┌──

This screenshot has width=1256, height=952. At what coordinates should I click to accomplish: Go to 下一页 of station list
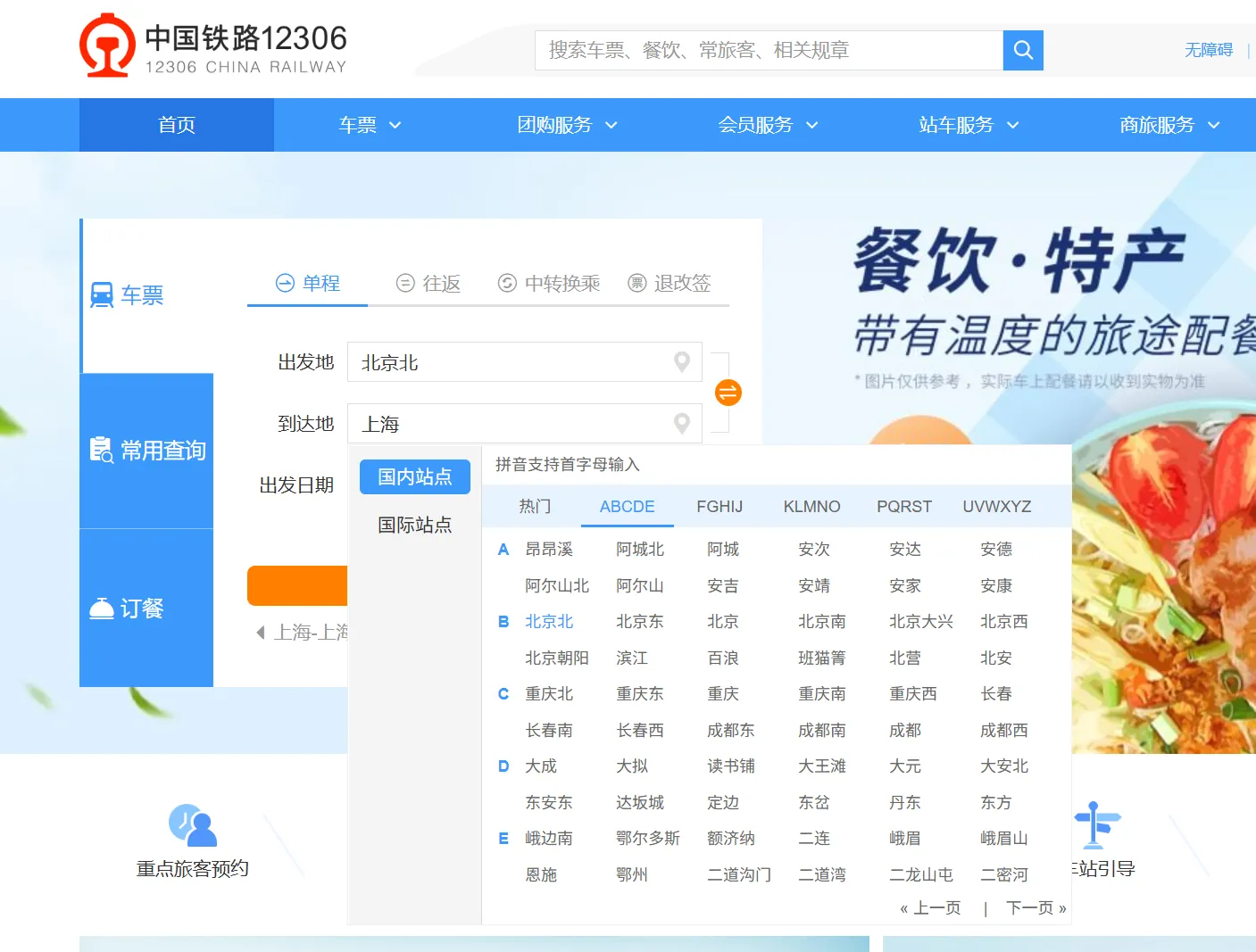pyautogui.click(x=1036, y=908)
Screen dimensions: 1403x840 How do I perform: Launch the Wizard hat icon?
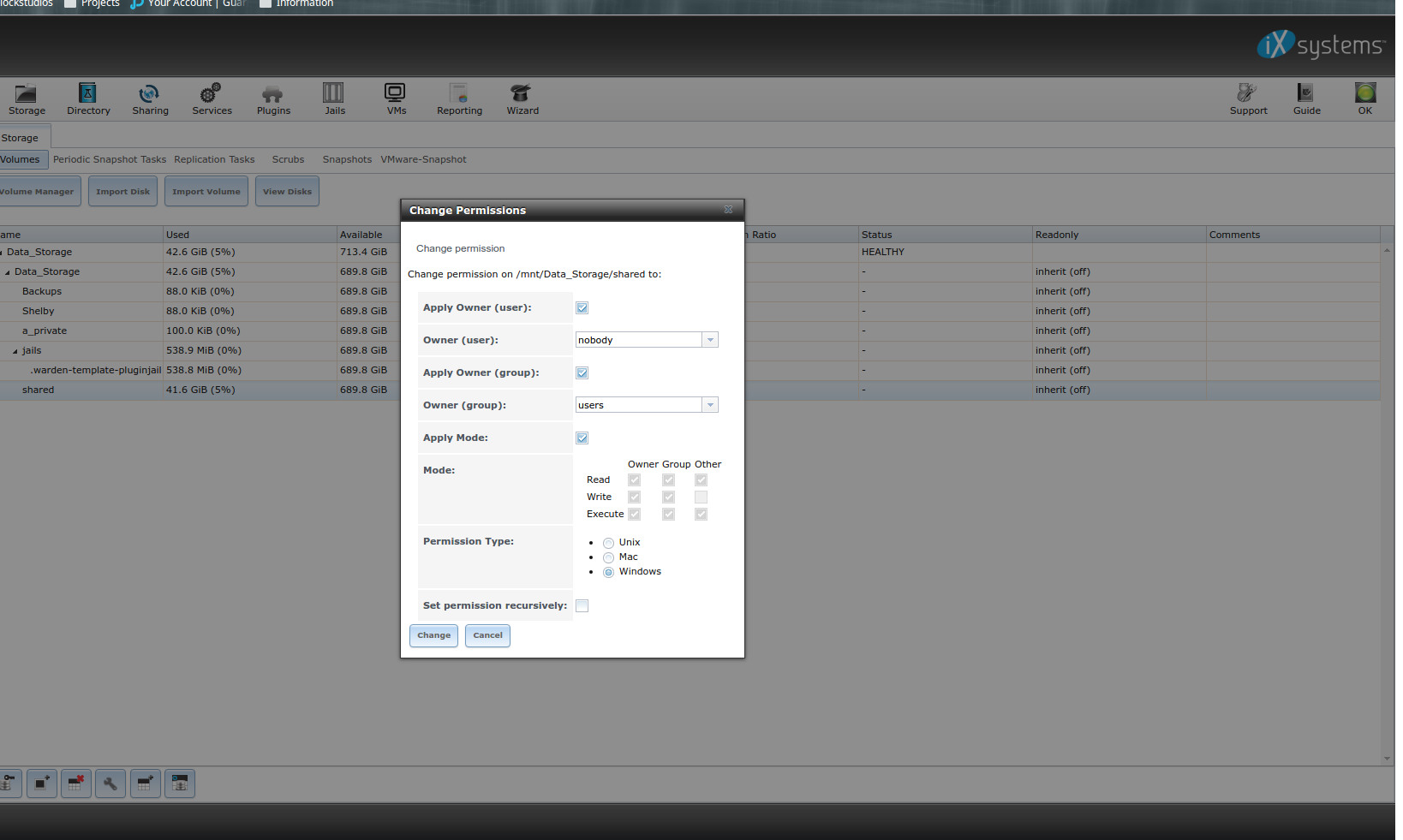coord(521,92)
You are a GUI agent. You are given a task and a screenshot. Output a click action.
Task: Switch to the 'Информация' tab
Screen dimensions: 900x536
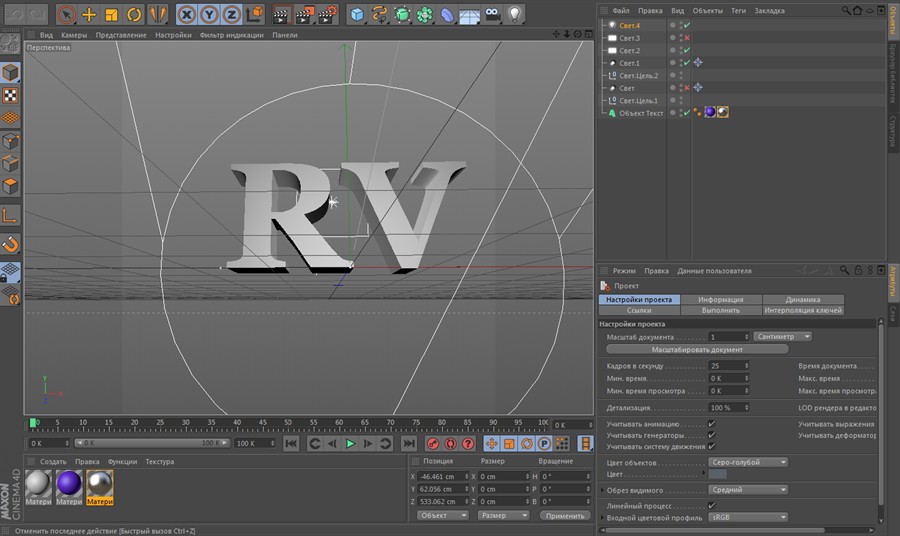720,299
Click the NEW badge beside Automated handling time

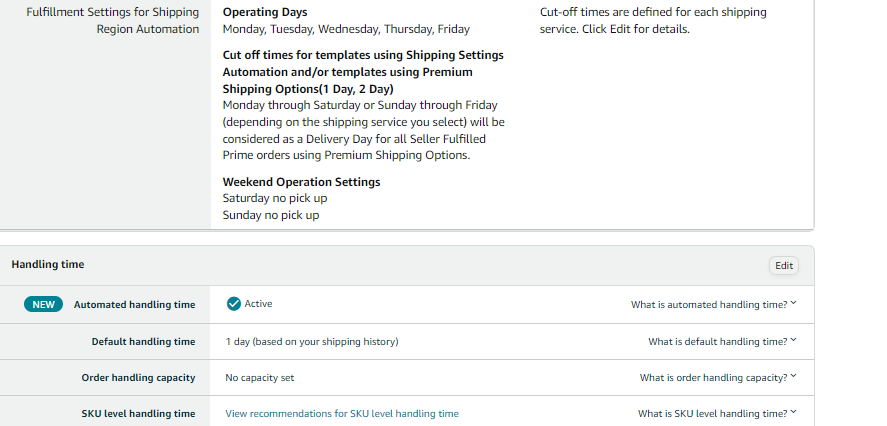point(43,304)
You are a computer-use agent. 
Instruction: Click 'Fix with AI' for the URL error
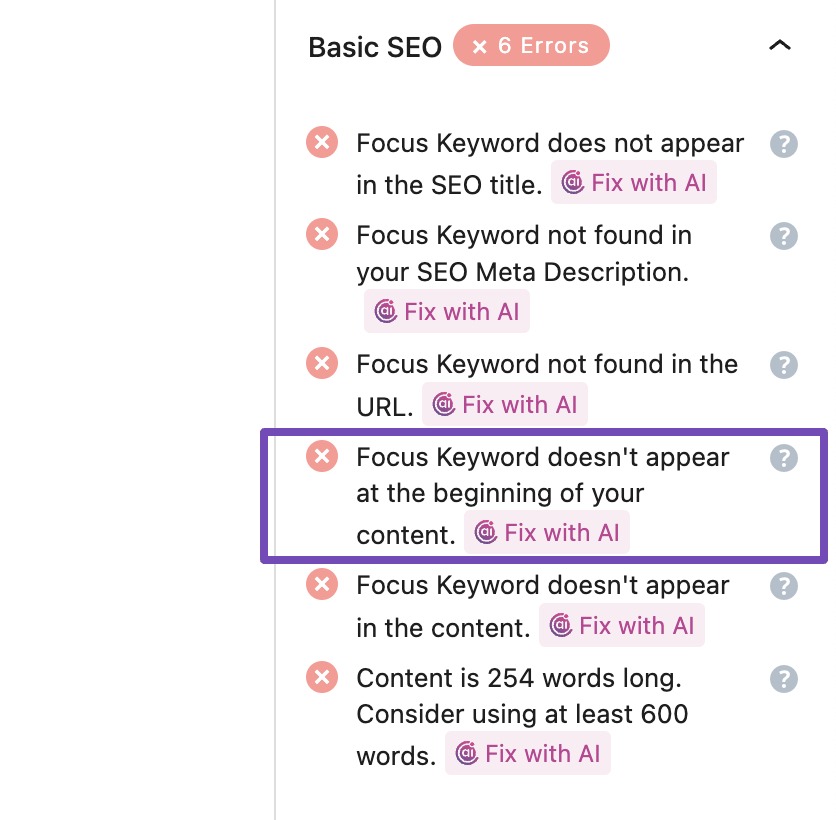click(x=505, y=404)
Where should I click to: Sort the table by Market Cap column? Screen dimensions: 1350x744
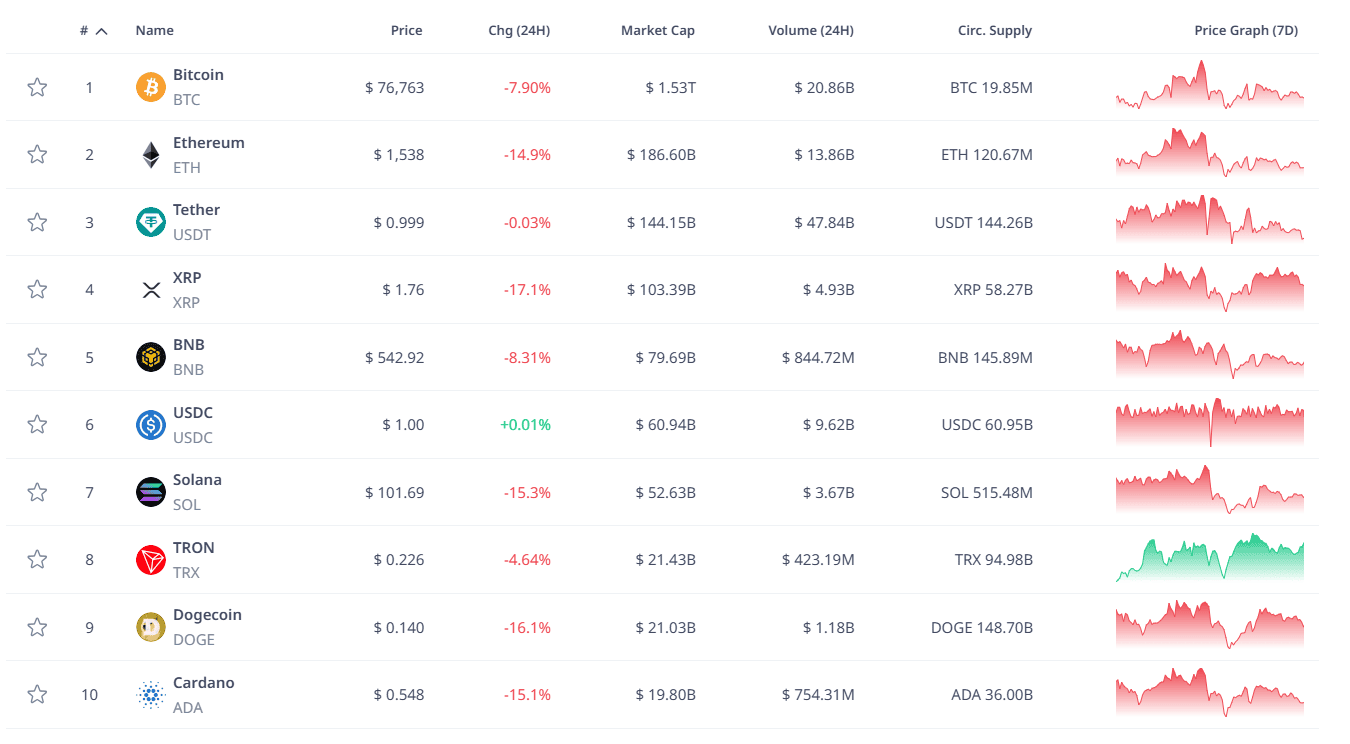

└──

Please quote exactly the run of lines that starts the entries and ends at the line containing "You are a computer-use agent.", leaving out every picture.

§ **Expected output**:
This screenshot has width=1256, height=952. At what coordinates should I click to accomplish: Go to 下一页 of station list
pyautogui.click(x=1036, y=908)
Screen dimensions: 1403x840 How do I perform: Launch the Wizard hat icon?
coord(521,92)
You are a GUI agent. You are given a task and a screenshot. Output a click action.
Task: Switch to the 'Информация' tab
Screen dimensions: 900x536
720,299
Click the NEW badge beside Automated handling time

point(43,304)
You are a computer-use agent. 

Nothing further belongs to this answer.